Generally, “vesting” is established in a contract (which may be used for certain employees as well as the founders) which also sets forth certain restrictions on the transfer of stock of the company (as a small start-up does not want “unknown” third-parties in the mix on sensitive operational decisions).  The most common vesting “schedule” is a one year “cliff” (with no stock deemed “vested” until the first anniversary of the agreement) followed by equal monthly vesting amounts for three years thereafter. In other words, a four-year total vesting period.  At the end of the four year period, the stockholder will own their shares outright, and if they leave the company, the company will not be able to force the founder to lose their shares. (In most cases. In some cases vested shares are still eligible for repurchase by the company, but at fair market rather than nominal value).

The vesting question is an important one for the founders to answer early in organizational discussions, as it is all but impossible to answer after problems arise.

(It’s worth noting that even if the founders do not require vesting on their initial equity ownership, institutional investors can (and often do) apply retroactive (or “reverse”) vesting on founder interests as a condition of their investment. In other words, investors that see value in the present management of a company don’t want to see that value evaporate as soon as they put money in.  They will often require the founders to sign separate agreements requiring them to forfeit (or sell back) their interests on a basis proportionate to the amount of time they stay with the company after the investor has made their investment.)

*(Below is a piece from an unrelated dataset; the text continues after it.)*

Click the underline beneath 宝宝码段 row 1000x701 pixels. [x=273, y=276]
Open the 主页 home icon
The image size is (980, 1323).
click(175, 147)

Because of the importance of all these questions (and the damage that can be done to a company if not considered) it is important to have the necessary conversations between the founders (and, ideally, with counsel) at the very outset of planning a new enterprise. Tack on the tax implications of capital ownership, considerations of how to incentivize the employees that will make the business run, and what effect additional investment will have on the founders share, and equity is one of the most important “specifics” to nail down in preliminary discussions.